Andy Powell asks if the ubiquitous Portable Document Format is the right choice for academic publishing online, and especially for open access journals. He suggests that HTML might be the right way to go instead.
I don’t know much about the history of PDF, but I understand it was Adobe’s proprietary descendant of postscript. Obviously PDF has been wildly successful. Interestingly, as Peter Sefton points out in the comments, PDF is no longer a propietary format. Adobe opened up the standard, giving away both the instructions for making PDF documents and the rights to do so to anybody who wants to build the software for it. Why? I dunno. It seems like PDF was a big success as an Adobe-only format, and you have to wonder what convinced them to give up the legal rights to being the only people who can sell software to make and read it. Some governments very sensibly require that their documents be published in non-proprietary formats (although enforcement of that requirement seems pretty thin in places). That’s a sensible requirement both because open standard formats are more accessible to people who can’t or don’t pay for a monopoly company’s software, and because they are more likely to be accessible in years to come when the responsible company may have long ceased to sell readers compatible with current operating systems and such. Perhaps Adobe was afraid that somebody else’s open standard would rise to supremacy on that government requirement and the similar requirement of accessibility-oriented private citizens. In any case, they made the bold move of opening PDF up to the world. Nowadays Foxit among others make software for making and reading .pdfs (and in the case of Foxit, arguably do a better job than Adobe. Certainly their software is less of a bully to your computer, regardless of the quality of the documents it produces).

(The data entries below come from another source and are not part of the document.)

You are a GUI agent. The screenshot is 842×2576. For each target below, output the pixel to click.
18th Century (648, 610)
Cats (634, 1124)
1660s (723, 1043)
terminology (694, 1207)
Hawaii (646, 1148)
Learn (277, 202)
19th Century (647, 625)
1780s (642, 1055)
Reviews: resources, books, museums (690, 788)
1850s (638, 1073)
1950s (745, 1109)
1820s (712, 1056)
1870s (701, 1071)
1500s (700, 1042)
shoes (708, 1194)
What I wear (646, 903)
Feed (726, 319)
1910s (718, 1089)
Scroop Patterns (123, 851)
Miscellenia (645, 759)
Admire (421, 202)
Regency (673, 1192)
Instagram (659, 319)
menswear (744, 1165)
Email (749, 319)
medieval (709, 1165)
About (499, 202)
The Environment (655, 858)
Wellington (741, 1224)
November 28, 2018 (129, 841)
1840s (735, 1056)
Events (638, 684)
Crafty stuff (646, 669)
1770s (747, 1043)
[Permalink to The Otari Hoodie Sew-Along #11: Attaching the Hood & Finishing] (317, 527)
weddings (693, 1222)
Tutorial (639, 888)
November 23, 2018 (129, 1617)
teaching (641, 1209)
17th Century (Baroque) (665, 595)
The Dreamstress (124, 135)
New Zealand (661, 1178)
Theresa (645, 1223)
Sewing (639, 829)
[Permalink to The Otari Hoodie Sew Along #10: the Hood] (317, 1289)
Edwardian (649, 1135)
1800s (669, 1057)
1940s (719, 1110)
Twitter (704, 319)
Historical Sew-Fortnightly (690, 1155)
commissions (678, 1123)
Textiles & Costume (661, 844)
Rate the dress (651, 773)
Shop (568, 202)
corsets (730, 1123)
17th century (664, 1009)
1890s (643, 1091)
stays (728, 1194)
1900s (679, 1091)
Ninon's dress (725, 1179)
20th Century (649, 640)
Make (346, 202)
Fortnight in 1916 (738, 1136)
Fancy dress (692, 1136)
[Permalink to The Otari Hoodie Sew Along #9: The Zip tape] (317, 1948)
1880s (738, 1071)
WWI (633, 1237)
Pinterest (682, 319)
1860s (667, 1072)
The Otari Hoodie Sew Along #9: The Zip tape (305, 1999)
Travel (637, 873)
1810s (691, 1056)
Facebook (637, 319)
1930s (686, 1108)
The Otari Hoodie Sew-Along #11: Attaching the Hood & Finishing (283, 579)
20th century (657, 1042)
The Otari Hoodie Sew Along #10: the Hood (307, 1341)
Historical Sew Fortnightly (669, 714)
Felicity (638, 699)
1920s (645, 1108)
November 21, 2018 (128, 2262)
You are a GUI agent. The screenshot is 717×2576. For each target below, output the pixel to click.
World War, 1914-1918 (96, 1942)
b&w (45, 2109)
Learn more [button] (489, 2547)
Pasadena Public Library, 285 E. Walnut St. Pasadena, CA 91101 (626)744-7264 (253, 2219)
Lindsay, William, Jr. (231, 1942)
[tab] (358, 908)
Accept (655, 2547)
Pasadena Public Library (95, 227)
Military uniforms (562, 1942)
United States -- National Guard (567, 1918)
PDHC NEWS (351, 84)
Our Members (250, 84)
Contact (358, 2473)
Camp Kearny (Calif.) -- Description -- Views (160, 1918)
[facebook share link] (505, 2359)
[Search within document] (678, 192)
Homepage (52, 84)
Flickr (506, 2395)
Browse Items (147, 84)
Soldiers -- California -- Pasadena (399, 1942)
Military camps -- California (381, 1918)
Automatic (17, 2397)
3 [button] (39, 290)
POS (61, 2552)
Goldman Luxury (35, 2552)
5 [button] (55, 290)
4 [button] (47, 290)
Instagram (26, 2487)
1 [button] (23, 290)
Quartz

Peter Sefton also points out that HTML (which was designed not to do layout), is inevitably bad at document layout. Which can matter for the readability of table- and diagram-centric research documents. I would add that all the little readability details of font and kerning and such are also a bit of wreck in HTML. PDF gives the publisher the potential for control of those things, and sometimes control is a good thing.
He also argues for XML as a secondary format for open access articles to be published in. That would allow full semantic machine-fu goodness. I think he’s implying that the XML version would be the canonical one, which is an interesting and compelling idea. No one is going to read a document in native XML of course (XML not being really being designed to be read in its raw form), so this would have the odd fallout that the authoritative version of the document wouldn’t necessarily be seen by humans. Of course, properly implemented, XML is easily machine-translatable into any readable format. I hope and trust that there are existing software engines to automatically do just that.
So maybe researchers should publish their articles in (at least) three versions: an authoritative, future-proof, easily catalog-able, semantically illustrated XML version, a PDF or other hard-pixeled version for printed human consumption, and an HTML version for cursory online use. That would be kind of a work-flow version of what latex does for document creation on a humbler scale. The .pdf and .html could be easily auto-generated to the journal’s norms from the .xml, and further customized for layout by authors/editors that have the time and the inclination. All seems like a good idea to me.